[WHAT THIS TASK INVOLVES]
Put each line of the records below into a Markdown table with the columns "Row" and "Line," numbering the rows and skipping blank lines.

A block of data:
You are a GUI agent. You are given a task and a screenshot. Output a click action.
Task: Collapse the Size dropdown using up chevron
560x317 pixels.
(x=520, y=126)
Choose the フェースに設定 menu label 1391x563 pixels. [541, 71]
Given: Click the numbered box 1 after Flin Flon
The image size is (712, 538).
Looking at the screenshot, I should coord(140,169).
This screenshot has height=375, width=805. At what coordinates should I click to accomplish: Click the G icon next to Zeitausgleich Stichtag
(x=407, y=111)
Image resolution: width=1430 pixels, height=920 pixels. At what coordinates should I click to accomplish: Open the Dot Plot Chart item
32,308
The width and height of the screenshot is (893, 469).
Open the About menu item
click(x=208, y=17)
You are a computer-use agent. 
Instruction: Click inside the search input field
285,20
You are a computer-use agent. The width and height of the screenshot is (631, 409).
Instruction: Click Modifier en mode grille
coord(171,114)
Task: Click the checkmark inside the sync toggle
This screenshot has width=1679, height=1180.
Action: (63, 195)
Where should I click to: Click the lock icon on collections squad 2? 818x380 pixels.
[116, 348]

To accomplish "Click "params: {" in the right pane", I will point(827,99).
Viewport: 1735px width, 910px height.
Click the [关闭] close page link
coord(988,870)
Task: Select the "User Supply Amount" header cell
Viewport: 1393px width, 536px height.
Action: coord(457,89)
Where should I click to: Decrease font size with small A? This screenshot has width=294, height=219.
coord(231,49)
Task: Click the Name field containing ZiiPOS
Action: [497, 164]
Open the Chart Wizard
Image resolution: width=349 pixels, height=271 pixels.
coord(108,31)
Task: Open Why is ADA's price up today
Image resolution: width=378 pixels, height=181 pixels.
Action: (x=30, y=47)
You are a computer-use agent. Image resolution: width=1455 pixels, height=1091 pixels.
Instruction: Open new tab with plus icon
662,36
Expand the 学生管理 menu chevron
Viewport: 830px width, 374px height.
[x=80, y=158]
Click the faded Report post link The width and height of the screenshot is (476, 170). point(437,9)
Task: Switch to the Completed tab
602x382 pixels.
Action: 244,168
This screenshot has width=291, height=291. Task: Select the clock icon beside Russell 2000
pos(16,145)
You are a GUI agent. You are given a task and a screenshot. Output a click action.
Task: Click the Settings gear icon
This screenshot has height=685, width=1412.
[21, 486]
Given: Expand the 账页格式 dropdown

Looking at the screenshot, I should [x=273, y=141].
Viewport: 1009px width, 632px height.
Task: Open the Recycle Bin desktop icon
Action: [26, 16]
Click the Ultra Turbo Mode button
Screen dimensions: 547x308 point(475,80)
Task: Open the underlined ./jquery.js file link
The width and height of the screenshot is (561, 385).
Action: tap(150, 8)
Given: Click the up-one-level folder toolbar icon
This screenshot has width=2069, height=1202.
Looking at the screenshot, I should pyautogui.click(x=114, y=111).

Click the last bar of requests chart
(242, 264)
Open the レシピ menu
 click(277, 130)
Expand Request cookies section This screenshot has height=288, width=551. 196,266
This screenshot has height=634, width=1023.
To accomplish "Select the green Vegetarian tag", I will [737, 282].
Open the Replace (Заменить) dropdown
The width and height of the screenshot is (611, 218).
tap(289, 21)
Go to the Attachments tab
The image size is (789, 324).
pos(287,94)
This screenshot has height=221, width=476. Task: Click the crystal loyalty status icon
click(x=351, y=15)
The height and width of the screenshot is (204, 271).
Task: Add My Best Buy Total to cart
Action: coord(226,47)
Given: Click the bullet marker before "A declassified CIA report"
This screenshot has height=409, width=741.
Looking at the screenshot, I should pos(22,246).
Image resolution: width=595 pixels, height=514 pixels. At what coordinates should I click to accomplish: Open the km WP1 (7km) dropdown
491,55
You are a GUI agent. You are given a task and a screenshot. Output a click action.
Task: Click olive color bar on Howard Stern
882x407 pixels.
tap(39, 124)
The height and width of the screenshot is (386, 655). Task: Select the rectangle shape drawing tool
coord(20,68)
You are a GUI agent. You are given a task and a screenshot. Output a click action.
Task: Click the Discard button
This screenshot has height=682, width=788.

[WORKED ANSWER]
| Row | Line |
|---|---|
| 1 | You are a GUI agent. You are given a task and a screenshot. Output a click action. |
| 2 | Task: Collapse the Size dropdown using up chevron |
| 3 | 560x317 pixels. |
| 4 | (x=520, y=126) |
| 5 | Choose the フェースに設定 menu label 1391x563 pixels. [541, 71] |
| 6 | Given: Click the numbered box 1 after Flin Flon |
| 7 | The image size is (712, 538). |
| 8 | Looking at the screenshot, I should coord(140,169). |
| 9 | This screenshot has height=375, width=805. At what coordinates should I click to accomplish: Click the G icon next to Zeitausgleich Stichtag |
| 10 | (x=407, y=111) |
| 11 | Image resolution: width=1430 pixels, height=920 pixels. At what coordinates should I click to accomplish: Open the Dot Plot Chart item |
| 12 | 32,308 |
| 13 | The width and height of the screenshot is (893, 469). |
| 14 | Open the About menu item |
| 15 | click(x=208, y=17) |
| 16 | You are a computer-use agent.  |
| 17 | Instruction: Click inside the search input field |
| 18 | 285,20 |
| 19 | You are a computer-use agent. The width and height of the screenshot is (631, 409). |
| 20 | Instruction: Click Modifier en mode grille |
| 21 | coord(171,114) |
| 22 | Task: Click the checkmark inside the sync toggle |
| 23 | This screenshot has width=1679, height=1180. |
| 24 | Action: (63, 195) |
| 25 | Where should I click to: Click the lock icon on collections squad 2? 818x380 pixels. |
| 26 | [116, 348] |
| 27 | To accomplish "Click "params: {" in the right pane", I will point(827,99). |
| 28 | Viewport: 1735px width, 910px height. |
| 29 | Click the [关闭] close page link |
| 30 | coord(988,870) |
| 31 | Task: Select the "User Supply Amount" header cell |
| 32 | Viewport: 1393px width, 536px height. |
| 33 | Action: coord(457,89) |
| 34 | Where should I click to: Decrease font size with small A? This screenshot has width=294, height=219. |
| 35 | coord(231,49) |
| 36 | Task: Click the Name field containing ZiiPOS |
| 37 | Action: [497, 164] |
| 38 | Open the Chart Wizard |
| 39 | Image resolution: width=349 pixels, height=271 pixels. |
| 40 | coord(108,31) |
| 41 | Task: Open Why is ADA's price up today |
| 42 | Image resolution: width=378 pixels, height=181 pixels. |
| 43 | Action: (x=30, y=47) |
| 44 | You are a computer-use agent. Image resolution: width=1455 pixels, height=1091 pixels. |
| 45 | Instruction: Open new tab with plus icon |
| 46 | 662,36 |
| 47 | Expand the 学生管理 menu chevron |
| 48 | Viewport: 830px width, 374px height. |
| 49 | [x=80, y=158] |
| 50 | Click the faded Report post link The width and height of the screenshot is (476, 170). point(437,9) |
| 51 | Task: Switch to the Completed tab |
| 52 | 602x382 pixels. |
| 53 | Action: 244,168 |
| 54 | This screenshot has width=291, height=291. Task: Select the clock icon beside Russell 2000 |
| 55 | pos(16,145) |
| 56 | You are a GUI agent. You are given a task and a screenshot. Output a click action. |
| 57 | Task: Click the Settings gear icon |
| 58 | This screenshot has height=685, width=1412. |
| 59 | [21, 486] |
| 60 | Given: Expand the 账页格式 dropdown |
| 61 | Looking at the screenshot, I should [x=273, y=141]. |
| 62 | Viewport: 1009px width, 632px height. |
| 63 | Task: Open the Recycle Bin desktop icon |
| 64 | Action: [26, 16] |
| 65 | Click the Ultra Turbo Mode button |
| 66 | Screen dimensions: 547x308 point(475,80) |
| 67 | Task: Open the underlined ./jquery.js file link |
| 68 | The width and height of the screenshot is (561, 385). |
| 69 | Action: tap(150, 8) |
| 70 | Given: Click the up-one-level folder toolbar icon |
| 71 | This screenshot has width=2069, height=1202. |
| 72 | Looking at the screenshot, I should pyautogui.click(x=114, y=111). |
| 73 | Click the last bar of requests chart |
| 74 | (242, 264) |
| 75 | Open the レシピ menu |
| 76 |  click(277, 130) |
| 77 | Expand Request cookies section This screenshot has height=288, width=551. 196,266 |
| 78 | This screenshot has height=634, width=1023. |
| 79 | To accomplish "Select the green Vegetarian tag", I will [737, 282]. |
| 80 | Open the Replace (Заменить) dropdown |
| 81 | The width and height of the screenshot is (611, 218). |
| 82 | tap(289, 21) |
| 83 | Go to the Attachments tab |
| 84 | The image size is (789, 324). |
| 85 | pos(287,94) |
| 86 | This screenshot has height=221, width=476. Task: Click the crystal loyalty status icon |
| 87 | click(x=351, y=15) |
| 88 | The height and width of the screenshot is (204, 271). |
| 89 | Task: Add My Best Buy Total to cart |
| 90 | Action: coord(226,47) |
| 91 | Given: Click the bullet marker before "A declassified CIA report" |
| 92 | This screenshot has height=409, width=741. |
| 93 | Looking at the screenshot, I should pos(22,246). |
| 94 | Image resolution: width=595 pixels, height=514 pixels. At what coordinates should I click to accomplish: Open the km WP1 (7km) dropdown |
| 95 | 491,55 |
| 96 | You are a GUI agent. You are given a task and a screenshot. Output a click action. |
| 97 | Task: Click olive color bar on Howard Stern |
| 98 | 882x407 pixels. |
| 99 | tap(39, 124) |
| 100 | The height and width of the screenshot is (386, 655). Task: Select the rectangle shape drawing tool |
| 101 | coord(20,68) |
| 102 | You are a GUI agent. You are given a task and a screenshot. Output a click action. |
| 103 | Task: Click the Discard button |
| 104 | This screenshot has height=682, width=788. |